When we met in person three weeks later, her outlook had dimmed. Slouched on a bench by Smith’s Paradise Pond, tangling her fingers distractedly in her hair, Thomas told me that her math classes felt more difficult than ever before—she was used to solving problem sets through collaboration, but she hated Zoom so much that she couldn’t bring herself to find a virtual study group. Thomas felt deeply homesick and preoccupied with her family’s well-being. After months of searching for an alternative to living at her mother’s house, she had even considered taking the semester off to be with her.

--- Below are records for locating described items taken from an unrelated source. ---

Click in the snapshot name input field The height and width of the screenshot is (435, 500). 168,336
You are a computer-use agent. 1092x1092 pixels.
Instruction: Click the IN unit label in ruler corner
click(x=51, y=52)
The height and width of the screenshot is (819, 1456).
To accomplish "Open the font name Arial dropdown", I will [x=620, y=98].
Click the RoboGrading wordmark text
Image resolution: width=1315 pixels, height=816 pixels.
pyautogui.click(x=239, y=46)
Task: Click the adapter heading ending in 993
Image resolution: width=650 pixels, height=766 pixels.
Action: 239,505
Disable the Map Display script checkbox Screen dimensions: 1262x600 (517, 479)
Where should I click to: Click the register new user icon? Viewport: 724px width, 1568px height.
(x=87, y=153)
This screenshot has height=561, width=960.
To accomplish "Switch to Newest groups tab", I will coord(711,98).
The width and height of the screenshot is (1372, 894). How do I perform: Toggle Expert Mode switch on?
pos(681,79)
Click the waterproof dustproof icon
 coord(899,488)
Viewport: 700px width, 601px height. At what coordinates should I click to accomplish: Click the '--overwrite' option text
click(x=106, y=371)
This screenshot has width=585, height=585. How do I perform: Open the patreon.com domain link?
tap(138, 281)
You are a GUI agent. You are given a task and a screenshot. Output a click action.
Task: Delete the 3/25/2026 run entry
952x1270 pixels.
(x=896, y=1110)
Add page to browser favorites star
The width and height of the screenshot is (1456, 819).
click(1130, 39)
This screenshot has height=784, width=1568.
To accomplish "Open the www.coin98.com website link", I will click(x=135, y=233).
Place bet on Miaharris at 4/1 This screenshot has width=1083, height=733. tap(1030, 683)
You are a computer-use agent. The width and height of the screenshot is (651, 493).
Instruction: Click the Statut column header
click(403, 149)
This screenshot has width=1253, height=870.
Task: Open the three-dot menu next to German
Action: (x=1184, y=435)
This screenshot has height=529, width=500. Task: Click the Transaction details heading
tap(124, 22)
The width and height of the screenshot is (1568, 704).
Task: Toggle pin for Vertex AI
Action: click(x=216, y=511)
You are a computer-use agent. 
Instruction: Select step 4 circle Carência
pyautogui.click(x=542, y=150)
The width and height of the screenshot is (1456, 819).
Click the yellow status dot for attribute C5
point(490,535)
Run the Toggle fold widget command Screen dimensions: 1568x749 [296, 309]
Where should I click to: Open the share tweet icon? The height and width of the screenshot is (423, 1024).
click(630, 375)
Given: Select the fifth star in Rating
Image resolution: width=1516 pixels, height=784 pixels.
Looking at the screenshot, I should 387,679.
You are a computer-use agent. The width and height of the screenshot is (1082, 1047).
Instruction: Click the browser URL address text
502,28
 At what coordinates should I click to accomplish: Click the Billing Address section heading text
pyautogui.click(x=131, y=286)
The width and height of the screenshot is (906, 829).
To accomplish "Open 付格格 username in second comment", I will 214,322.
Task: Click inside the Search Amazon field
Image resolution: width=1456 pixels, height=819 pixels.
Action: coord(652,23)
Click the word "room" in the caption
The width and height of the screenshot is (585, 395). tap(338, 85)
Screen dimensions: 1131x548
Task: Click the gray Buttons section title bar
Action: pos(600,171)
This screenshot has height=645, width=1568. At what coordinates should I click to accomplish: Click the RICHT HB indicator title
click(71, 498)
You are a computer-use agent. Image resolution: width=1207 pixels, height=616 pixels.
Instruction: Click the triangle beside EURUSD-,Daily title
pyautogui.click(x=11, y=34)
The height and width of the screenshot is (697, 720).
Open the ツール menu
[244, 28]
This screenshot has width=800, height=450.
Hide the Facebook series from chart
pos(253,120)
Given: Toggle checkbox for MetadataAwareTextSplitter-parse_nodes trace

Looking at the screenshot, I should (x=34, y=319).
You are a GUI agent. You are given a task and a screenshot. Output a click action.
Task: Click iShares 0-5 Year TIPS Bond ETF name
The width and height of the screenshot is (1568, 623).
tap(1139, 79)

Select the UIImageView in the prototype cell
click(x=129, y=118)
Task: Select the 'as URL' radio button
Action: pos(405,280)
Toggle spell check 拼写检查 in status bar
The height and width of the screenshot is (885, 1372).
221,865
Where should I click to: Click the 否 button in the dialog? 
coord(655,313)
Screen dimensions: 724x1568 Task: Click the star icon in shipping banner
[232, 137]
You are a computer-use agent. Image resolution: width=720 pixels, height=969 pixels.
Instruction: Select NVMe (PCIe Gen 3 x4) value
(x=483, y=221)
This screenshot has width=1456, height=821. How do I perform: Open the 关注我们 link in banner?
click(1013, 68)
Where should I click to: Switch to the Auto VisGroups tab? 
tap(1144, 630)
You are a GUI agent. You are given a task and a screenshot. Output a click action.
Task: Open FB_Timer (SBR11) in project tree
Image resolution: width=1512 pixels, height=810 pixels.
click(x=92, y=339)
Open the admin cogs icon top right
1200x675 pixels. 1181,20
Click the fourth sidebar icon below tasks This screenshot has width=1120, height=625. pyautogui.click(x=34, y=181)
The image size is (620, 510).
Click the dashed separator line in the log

“An advantaged student can live at home or in an apartment with friends and still have broadband Internet and complete their coursework,” Hill pointed out. “Students who are disadvantaged are being asked to trade being with their families in a distressed time for being able to complete their degree.”
Wealthy institutions such as Smith and Harvard can at least feed and shelter students who would otherwise struggle to stay in school. Elsewhere, however, many students may not be able to afford the emergency housing they’ve been offered. For most colleges, room and board are important sources of revenue; at public universities that have lost, collectively, billions in state funding since the last recession, these fees balance ransacked budgets. Public universities and community colleges, which educate the vast majority of low-income students, may be too cash-strapped to meet their material needs.
“You get less support from the government when you’re a student than when you’re not,” Sara Goldrick-Rab, the founder of the Hope Center for College, Community, and Justice, said. For example, students aren’t eligible for many public housing programs. Goldrick-Rab argues that the best way to reduce housing insecurity on college campuses is to combat our country’s broader housing crisis, making shelter more available to all. “Students are humans first, and all humans need housing,” she said. She also advocates rewriting rules that exclude students from affordable-housing programs such as the Low-Income Housing Tax Credit. The fact that students are struggling in a time of disaster “is not primarily a moral failure on the part of colleges. It’s a moral failure on the part of our government,” she said.
Matt Bodo, a homeless student at the University of California, Los Angeles, has lined up three jobs this quarter in an effort to pay his roughly fifty-five-hundred-dollar housing bill while continuing to send money to his mother. One of those roles is as a fellow with Rise, a student advocacy organization that has pressured U.C.L.A. to devote at least a million dollars from a recent $5.5 billion capital campaign to building a shelter for homeless students. “The university seems to have this idea that if you choose not to take out loans and be in crippling student debt, then at that point it’s your choice to be homeless or housing insecure,” Bodo said.
When Bodo left his dorm last March, he finished the semester as best he could from his car, attending classes on his phone. One professor required him to download a proctoring software to monitor for cheating during a midterm, and to prove that he was sitting at a computer in an empty room. Since that wasn’t an option, Bodo dropped the course. He was permitted to return to campus over the summer, though he was behind on his rent by the time we spoke in September.